Ironically, a defender of these new vows sees clearly the problem they cause. D'Angelo quotes
The Rev. Bonnie Nixon, a non-denominational minister in Torrance, Calif., who presides over approximately 1,000 weddings a year...

"...At least half of the couples we marry come from blended families --— some say vows to the other person's children. This generation (the one now marrying for the first time) grew up with a lot of divorce in the '70s and '80s. They have two dads, two moms, eight grandparents...."

What a confusing and uncertain environment in which children grow up today!

Marriage for "as long as we both shall live" or "until death us do part" (pick your tradition) was and is not primarily about the husband and wife. It's about family and children. The stable network of relationships in the family -- immediate and extended -- provides a secure place for children to begin to develop a healthy identity.

In Childhood and Society, Erik Erikson wrote a child's ego development begins with a basic sense of trust, what others called a sense of confidence.
The infant's first social achievement, then, is his willingness to to let the mother out of sight without undue anxiety or rage, because she has become an inner certainty as well as an outer predictability. Such consistency, continuity, and sameness of experience provide a rudimentary sense of ego identity which depends, I think, on the recognition that there is an inner population of remembered and anticipated sensations and images which are firmly correlated with the outer population of familiar and predictable things and people.

These days, though, those familiar people are increasingly unpredictable. Parents devoted and focused on the care of a few children are being replaced by an ever changing network of care givers responsible for much larger numbers of children.

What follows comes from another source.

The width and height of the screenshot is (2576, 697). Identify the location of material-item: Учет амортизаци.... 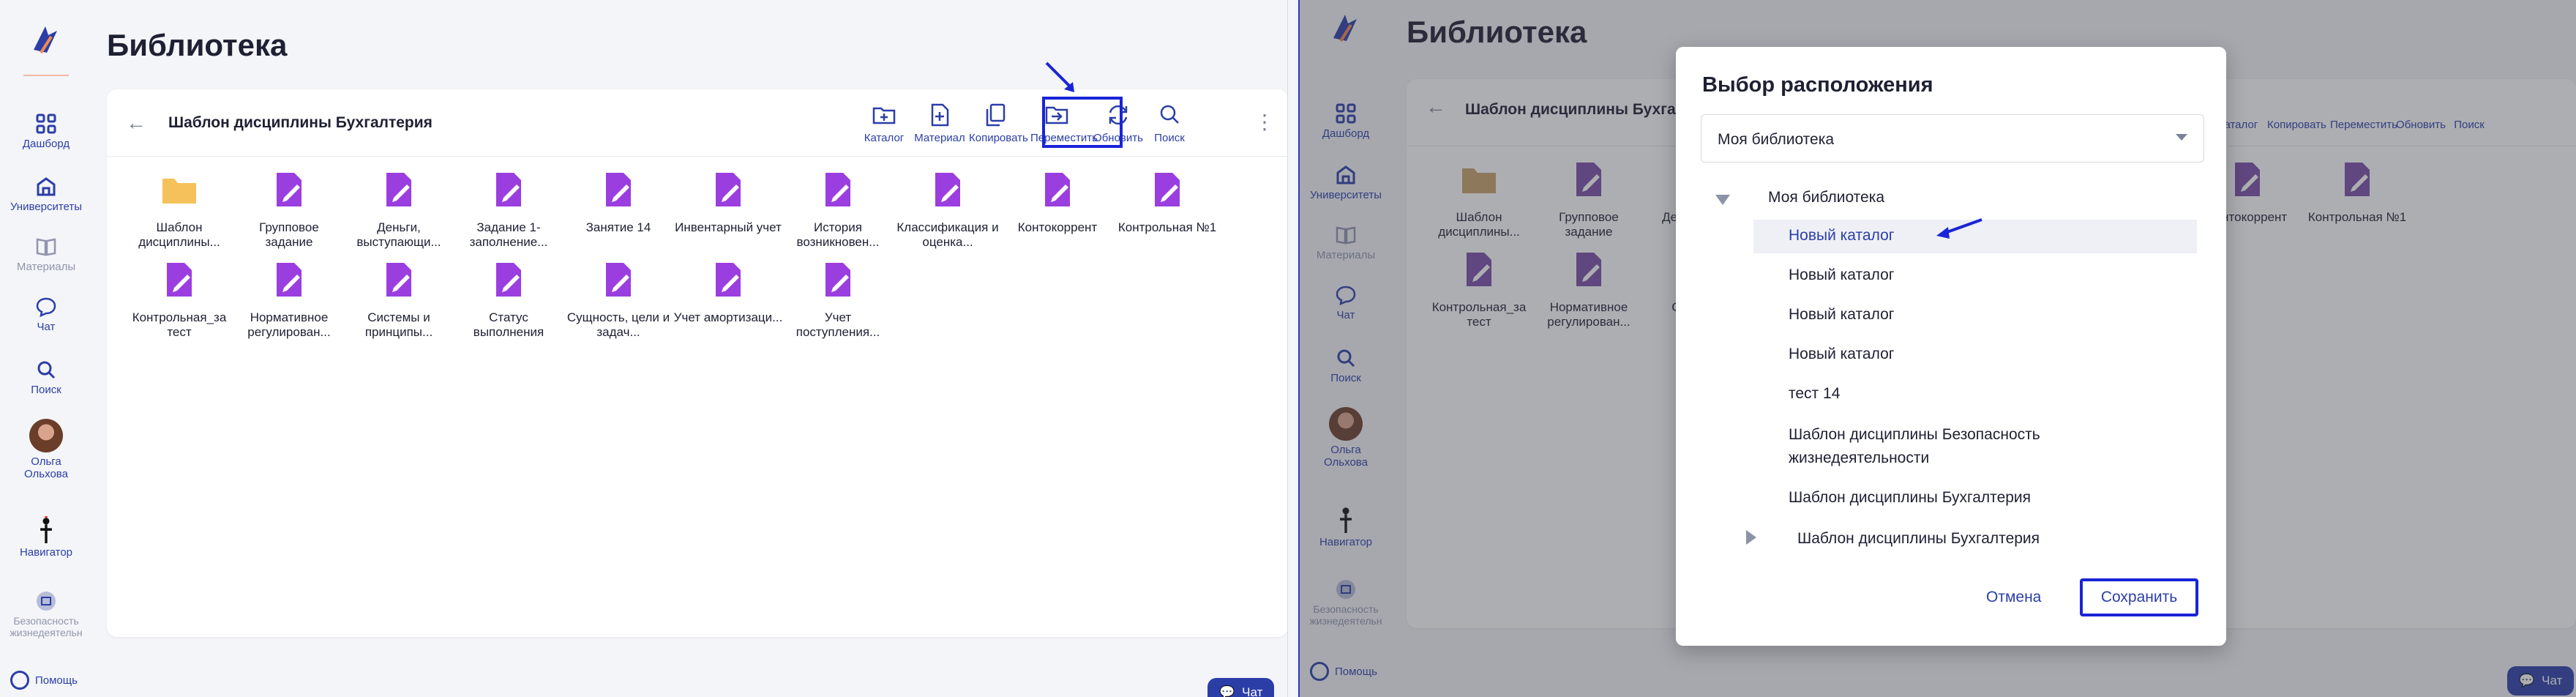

And we're now beginning to understand just what negative consequences this is having as those children develop.

Jeff Miller at The Curt Jester puts it this way:
Being the product of a divorced family I know from personal experience the tragedy of this view of marriage on children. I wonder what children of couples that take such phony vows must think? Each day they might wake up wondering if there parents had still "continue to love each other" or whether their parents might be moving on. They must also reason that if their parents can stop loving each other than they also can stop loving them.